Each record below must be returned exactly as shown.

"""

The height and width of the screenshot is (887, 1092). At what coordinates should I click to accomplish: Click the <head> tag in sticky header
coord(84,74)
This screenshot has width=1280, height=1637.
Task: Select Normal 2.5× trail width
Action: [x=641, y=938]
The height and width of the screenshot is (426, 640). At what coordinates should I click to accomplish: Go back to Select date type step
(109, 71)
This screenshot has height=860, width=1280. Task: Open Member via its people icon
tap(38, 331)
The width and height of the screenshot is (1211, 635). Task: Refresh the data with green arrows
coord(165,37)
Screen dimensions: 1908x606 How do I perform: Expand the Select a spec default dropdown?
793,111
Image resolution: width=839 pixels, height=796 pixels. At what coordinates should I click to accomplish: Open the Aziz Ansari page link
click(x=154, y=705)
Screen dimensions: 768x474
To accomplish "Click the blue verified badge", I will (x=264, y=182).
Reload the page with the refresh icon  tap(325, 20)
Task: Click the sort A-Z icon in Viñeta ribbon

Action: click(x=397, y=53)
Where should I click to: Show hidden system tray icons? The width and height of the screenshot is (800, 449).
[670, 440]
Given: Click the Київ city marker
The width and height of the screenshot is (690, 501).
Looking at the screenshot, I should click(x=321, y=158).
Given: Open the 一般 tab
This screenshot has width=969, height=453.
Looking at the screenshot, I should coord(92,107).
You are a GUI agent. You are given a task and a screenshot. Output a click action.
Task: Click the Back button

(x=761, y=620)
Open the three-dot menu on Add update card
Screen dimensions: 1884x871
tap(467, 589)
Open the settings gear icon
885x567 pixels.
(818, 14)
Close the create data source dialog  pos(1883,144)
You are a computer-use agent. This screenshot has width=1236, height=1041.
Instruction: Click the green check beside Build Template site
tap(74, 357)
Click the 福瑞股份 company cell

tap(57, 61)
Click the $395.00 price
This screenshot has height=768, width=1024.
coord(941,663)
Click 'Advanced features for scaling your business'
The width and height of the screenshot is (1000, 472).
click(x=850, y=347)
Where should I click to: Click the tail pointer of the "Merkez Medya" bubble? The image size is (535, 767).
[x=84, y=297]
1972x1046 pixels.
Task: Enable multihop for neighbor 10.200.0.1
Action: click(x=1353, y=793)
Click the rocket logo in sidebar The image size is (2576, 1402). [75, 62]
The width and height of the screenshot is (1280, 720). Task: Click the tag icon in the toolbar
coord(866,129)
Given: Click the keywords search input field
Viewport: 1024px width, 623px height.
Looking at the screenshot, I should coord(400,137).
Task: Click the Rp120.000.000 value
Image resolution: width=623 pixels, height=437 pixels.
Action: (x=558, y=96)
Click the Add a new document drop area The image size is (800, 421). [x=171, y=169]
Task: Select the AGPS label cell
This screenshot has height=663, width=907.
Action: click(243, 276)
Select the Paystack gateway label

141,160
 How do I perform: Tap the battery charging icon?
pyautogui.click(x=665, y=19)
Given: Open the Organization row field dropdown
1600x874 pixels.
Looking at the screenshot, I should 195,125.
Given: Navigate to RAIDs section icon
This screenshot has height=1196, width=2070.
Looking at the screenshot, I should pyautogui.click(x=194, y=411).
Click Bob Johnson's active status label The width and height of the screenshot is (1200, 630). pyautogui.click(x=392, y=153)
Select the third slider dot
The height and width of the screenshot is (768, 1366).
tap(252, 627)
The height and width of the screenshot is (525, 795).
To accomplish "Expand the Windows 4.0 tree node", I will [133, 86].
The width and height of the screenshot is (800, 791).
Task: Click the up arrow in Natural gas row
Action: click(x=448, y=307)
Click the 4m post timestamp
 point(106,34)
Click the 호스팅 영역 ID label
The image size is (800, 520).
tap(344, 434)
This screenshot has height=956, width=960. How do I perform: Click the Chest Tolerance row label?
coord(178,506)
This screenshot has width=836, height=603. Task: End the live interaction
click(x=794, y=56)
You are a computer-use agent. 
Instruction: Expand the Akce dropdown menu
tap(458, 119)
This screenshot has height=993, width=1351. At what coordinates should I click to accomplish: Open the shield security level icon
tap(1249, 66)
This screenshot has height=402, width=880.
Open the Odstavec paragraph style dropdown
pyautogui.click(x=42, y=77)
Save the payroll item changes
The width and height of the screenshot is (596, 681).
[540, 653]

"""

**Response to this task**
The height and width of the screenshot is (887, 1092). At what coordinates should I click to accomplish: Click the <head> tag in sticky header
coord(84,74)
This screenshot has width=1280, height=1637.
Task: Select Normal 2.5× trail width
Action: [x=641, y=938]
The height and width of the screenshot is (426, 640). At what coordinates should I click to accomplish: Go back to Select date type step
(109, 71)
This screenshot has height=860, width=1280. Task: Open Member via its people icon
tap(38, 331)
The width and height of the screenshot is (1211, 635). Task: Refresh the data with green arrows
coord(165,37)
Screen dimensions: 1908x606 How do I perform: Expand the Select a spec default dropdown?
793,111
Image resolution: width=839 pixels, height=796 pixels. At what coordinates should I click to accomplish: Open the Aziz Ansari page link
click(x=154, y=705)
Screen dimensions: 768x474
To accomplish "Click the blue verified badge", I will (x=264, y=182).
Reload the page with the refresh icon  tap(325, 20)
Task: Click the sort A-Z icon in Viñeta ribbon

Action: click(x=397, y=53)
Where should I click to: Show hidden system tray icons? The width and height of the screenshot is (800, 449).
[670, 440]
Given: Click the Київ city marker
The width and height of the screenshot is (690, 501).
Looking at the screenshot, I should click(x=321, y=158).
Given: Open the 一般 tab
This screenshot has width=969, height=453.
Looking at the screenshot, I should coord(92,107).
You are a GUI agent. You are given a task and a screenshot. Output a click action.
Task: Click the Back button

(x=761, y=620)
Open the three-dot menu on Add update card
Screen dimensions: 1884x871
tap(467, 589)
Open the settings gear icon
885x567 pixels.
(818, 14)
Close the create data source dialog  pos(1883,144)
You are a computer-use agent. This screenshot has width=1236, height=1041.
Instruction: Click the green check beside Build Template site
tap(74, 357)
Click the 福瑞股份 company cell

tap(57, 61)
Click the $395.00 price
This screenshot has height=768, width=1024.
coord(941,663)
Click 'Advanced features for scaling your business'
The width and height of the screenshot is (1000, 472).
click(x=850, y=347)
Where should I click to: Click the tail pointer of the "Merkez Medya" bubble? The image size is (535, 767).
[x=84, y=297]
1972x1046 pixels.
Task: Enable multihop for neighbor 10.200.0.1
Action: click(x=1353, y=793)
Click the rocket logo in sidebar The image size is (2576, 1402). [75, 62]
The width and height of the screenshot is (1280, 720). Task: Click the tag icon in the toolbar
coord(866,129)
Given: Click the keywords search input field
Viewport: 1024px width, 623px height.
Looking at the screenshot, I should coord(400,137).
Task: Click the Rp120.000.000 value
Image resolution: width=623 pixels, height=437 pixels.
Action: (x=558, y=96)
Click the Add a new document drop area The image size is (800, 421). [x=171, y=169]
Task: Select the AGPS label cell
This screenshot has height=663, width=907.
Action: click(243, 276)
Select the Paystack gateway label

141,160
 How do I perform: Tap the battery charging icon?
pyautogui.click(x=665, y=19)
Given: Open the Organization row field dropdown
1600x874 pixels.
Looking at the screenshot, I should 195,125.
Given: Navigate to RAIDs section icon
This screenshot has height=1196, width=2070.
Looking at the screenshot, I should pyautogui.click(x=194, y=411).
Click Bob Johnson's active status label The width and height of the screenshot is (1200, 630). pyautogui.click(x=392, y=153)
Select the third slider dot
The height and width of the screenshot is (768, 1366).
tap(252, 627)
The height and width of the screenshot is (525, 795).
To accomplish "Expand the Windows 4.0 tree node", I will [133, 86].
The width and height of the screenshot is (800, 791).
Task: Click the up arrow in Natural gas row
Action: click(x=448, y=307)
Click the 4m post timestamp
 point(106,34)
Click the 호스팅 영역 ID label
The image size is (800, 520).
tap(344, 434)
This screenshot has height=956, width=960. How do I perform: Click the Chest Tolerance row label?
coord(178,506)
This screenshot has width=836, height=603. Task: End the live interaction
click(x=794, y=56)
You are a computer-use agent. 
Instruction: Expand the Akce dropdown menu
tap(458, 119)
This screenshot has height=993, width=1351. At what coordinates should I click to accomplish: Open the shield security level icon
tap(1249, 66)
This screenshot has height=402, width=880.
Open the Odstavec paragraph style dropdown
pyautogui.click(x=42, y=77)
Save the payroll item changes
The width and height of the screenshot is (596, 681).
[540, 653]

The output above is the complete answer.